All’aeroporto un viaggiatore sfoglia il proprio documento e non trova più il suo Paese nella classifica d’élite: è l’immagine concreta di un cambiamento che ha toccato il passaporto degli Stati Uniti. Per la prima volta dopo vent’anni quel documento è uscito dalla top ten del potere di viaggio, una misura pratica della libertà di movimento che pesa su affari, turismo e relazioni diplomatiche. Il dato è netta fotocopia di una trasformazione più ampia: non è solo una graduatoria, ma uno specchio delle relazioni tra Stati e delle politiche sui visti.
La sorpresa degli Usa e la classifica globale
Il rapporto Henley Passport Index posiziona gli Stati Uniti al 12° posto con accesso senza visto a 180 Paesi, lo stesso numero della Malesia. Solo un decennio fa il documento americano era tra i più privilegiati; il calo riflette cambiamenti nelle regole di ingresso e nella percezione di reciprocità tra governi. In cima alla graduatoria ci sono Singapore con 193 destinazioni, seguita da Corea del Sud e Giappone, mentre l’Europa domina la parte alta della lista con una nutrita presenza di Stati occidentali.

L’Italia figura saldamente tra i leader: il passaporto italiano permette di entrare senza visto in 188 Paesi, posizionando il Paese al quarto posto assieme a Germania, Spagna, Lussemburgo e Svizzera. Questo posizionamento deriva da accordi bilaterali e dall’appartenenza all’Unione Europea, che garantisce mobilità intraeuropea e peso negoziale negli scambi con Paesi terzi. Un dettaglio che molti sottovalutano è come le relazioni commerciali e culturali influenzino direttamente questi numeri, più della semplice politica estera formale.
Perché l’Italia resiste e il calo del passaporto americano
L’elemento centrale del valore di un passaporto è la rete di intese che lo sostiene. L’Italia ha consolidato, nel tempo, scambi economici e culturali con aree come l’Asia, l’America Latina e il Medio Oriente; questo ha portato a un aumento delle esenzioni dal visto e a una maggiore fiducia reciproca. La combinazione di stabilità economica, diplomazia attiva e il supporto istituzionale dell’UE mantiene elevato il livello di mobilità per i cittadini italiani.
Al contrario, il calo del primato statunitense è il risultato di scelte e reazioni internazionali.

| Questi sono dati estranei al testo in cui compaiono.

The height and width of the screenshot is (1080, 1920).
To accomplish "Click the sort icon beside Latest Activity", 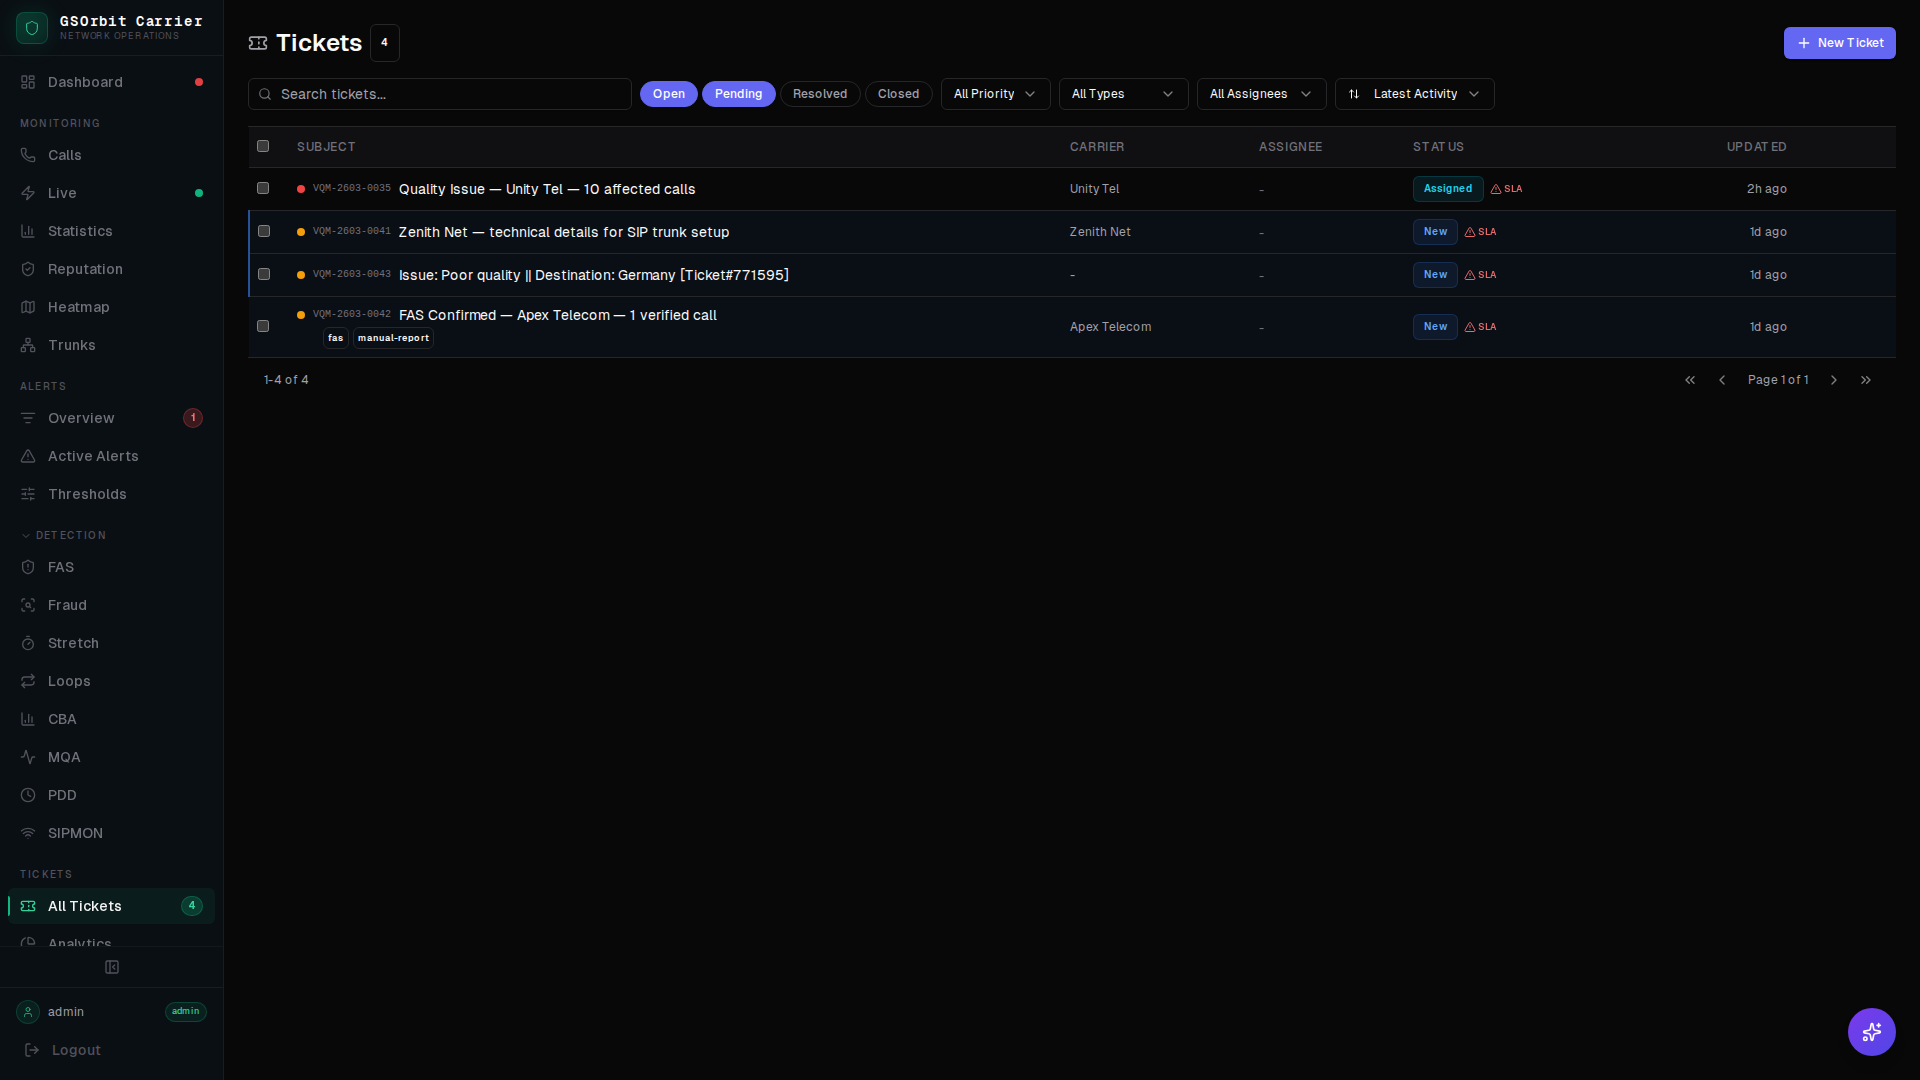I will pyautogui.click(x=1353, y=94).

Nel corso del 2025 alcuni Stati — tra cui Brasile, Papua Nuova Guinea e Myanmar — hanno modificato o ritirato l’esenzione dal visto per i cittadini americani, mentre altri hanno aperto accordi privilegiando Paesi europei o asiatici. A questo si è sommata una percezione di minore reciprocità dovuta a politiche migratorie più restrittive adottate negli anni precedenti. Le misure attuate durante l’amministrazione Trump, come la revisione di milioni di visti, sono citate dagli osservatori come fattore che ha inciso sulla credibilità diplomatica degli Usa.
Oggi i cittadini statunitensi incontrano nuove limitazioni pratiche, come l’obbligo di autorizzazioni elettroniche (ESTA) per entrare in alcune destinazioni europee o nel Regno Unito, mentre altri Paesi ricalibrano le proprie aperture in favore di nazioni ritenute più collaborative. Il presidente di Henley & Partners, Christian Kaelin, sintetizza la tendenza: le nazioni che puntano su apertura e cooperazione avanzano, chi cerca di mantenere privilegi del passato resta indietro. Un aspetto che sfugge a chi vive in città è che questi cambiamenti incidono anche sulle aziende e sui ricercatori, non solo sui turisti: meno accesso senza visto significa costi maggiori e procedure più lente per scambi professionali e culturali.
Il risultato pratico è un divario che tocca i 169 Paesi tra i documenti più e meno accettati, con Afghanistan, Siria e Iraq nelle posizioni più basse: numeri che rimandano a conseguenze economiche e sociali concrete, e che molti osservatori internazionali seguono per capire come si ridefiniscono gli equilibri di mobilità nel mondo.